> Metin parçası:
⟨

Sürdürülebilir OHAL
Bilmem farkında mısınız? Son zamanlarda hiç aklımıza gelmeyecek kimi isimlerin, enteresan cümleleri, günlük gazete adı altında basılan renkli kâğıtları süslemeye başladı. Mürekkeplerini iktidarın damlattığına şüphe dahi etmediğimiz kimi kalemler kısık ve titrek bir sesle çok odalı, haddinden fazla korunaklı devasa yapıya seslerini duyurmaya çalışıyorlar. Kimisi müzakere diyor, bir diğeri sesimizin tonunu bir parça düşürsek nasıl olur diye kendi kendine sorular soruyormuşçasına mesaj vermeye çalışıyor, ötekisi ise birazda olsa tansiyonu düşürmenin faydalı olacağını salık vermeye çalışıyor.

⟩

> Verilen kayıtlar:
⟨

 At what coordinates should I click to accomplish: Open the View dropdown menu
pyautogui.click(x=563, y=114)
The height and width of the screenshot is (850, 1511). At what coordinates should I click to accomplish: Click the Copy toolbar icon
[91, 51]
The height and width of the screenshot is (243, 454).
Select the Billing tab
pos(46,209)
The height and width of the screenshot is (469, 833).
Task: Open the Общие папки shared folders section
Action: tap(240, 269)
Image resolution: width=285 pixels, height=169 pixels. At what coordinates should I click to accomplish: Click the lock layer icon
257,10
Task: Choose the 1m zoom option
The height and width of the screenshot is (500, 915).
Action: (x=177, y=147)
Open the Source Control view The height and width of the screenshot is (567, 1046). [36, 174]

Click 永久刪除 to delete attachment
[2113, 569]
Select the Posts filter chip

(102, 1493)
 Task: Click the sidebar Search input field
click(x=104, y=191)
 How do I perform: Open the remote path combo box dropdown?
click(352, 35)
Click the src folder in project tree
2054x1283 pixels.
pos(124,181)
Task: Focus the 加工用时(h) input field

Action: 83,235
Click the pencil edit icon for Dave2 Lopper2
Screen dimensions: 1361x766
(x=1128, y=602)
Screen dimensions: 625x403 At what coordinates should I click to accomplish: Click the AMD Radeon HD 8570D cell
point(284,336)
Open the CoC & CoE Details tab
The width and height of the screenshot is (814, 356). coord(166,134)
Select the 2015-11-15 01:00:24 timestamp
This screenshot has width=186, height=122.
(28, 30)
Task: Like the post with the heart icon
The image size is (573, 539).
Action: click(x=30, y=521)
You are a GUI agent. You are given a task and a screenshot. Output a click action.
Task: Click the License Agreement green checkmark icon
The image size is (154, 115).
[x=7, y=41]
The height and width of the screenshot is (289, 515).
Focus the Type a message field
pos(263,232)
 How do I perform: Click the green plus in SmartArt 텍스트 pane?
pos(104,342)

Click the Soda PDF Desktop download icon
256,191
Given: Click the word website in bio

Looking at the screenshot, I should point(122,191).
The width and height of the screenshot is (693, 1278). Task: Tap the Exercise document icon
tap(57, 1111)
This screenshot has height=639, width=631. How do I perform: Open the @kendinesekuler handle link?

⟩

> İstenenler:
OHAL yazısında "Sürdürülebilir OHAL" ile başlayıp "salık vermeye çalışıyor." ile biten bölümü hiçbir değişiklik yapmadan alıntılayın.

> Örnek cevap:
Sürdürülebilir OHAL
Bilmem farkında mısınız? Son zamanlarda hiç aklımıza gelmeyecek kimi isimlerin, enteresan cümleleri, günlük gazete adı altında basılan renkli kâğıtları süslemeye başladı. Mürekkeplerini iktidarın damlattığına şüphe dahi etmediğimiz kimi kalemler kısık ve titrek bir sesle çok odalı, haddinden fazla korunaklı devasa yapıya seslerini duyurmaya çalışıyorlar. Kimisi müzakere diyor, bir diğeri sesimizin tonunu bir parça düşürsek nasıl olur diye kendi kendine sorular soruyormuşçasına mesaj vermeye çalışıyor, ötekisi ise birazda olsa tansiyonu düşürmenin faydalı olacağını salık vermeye çalışıyor.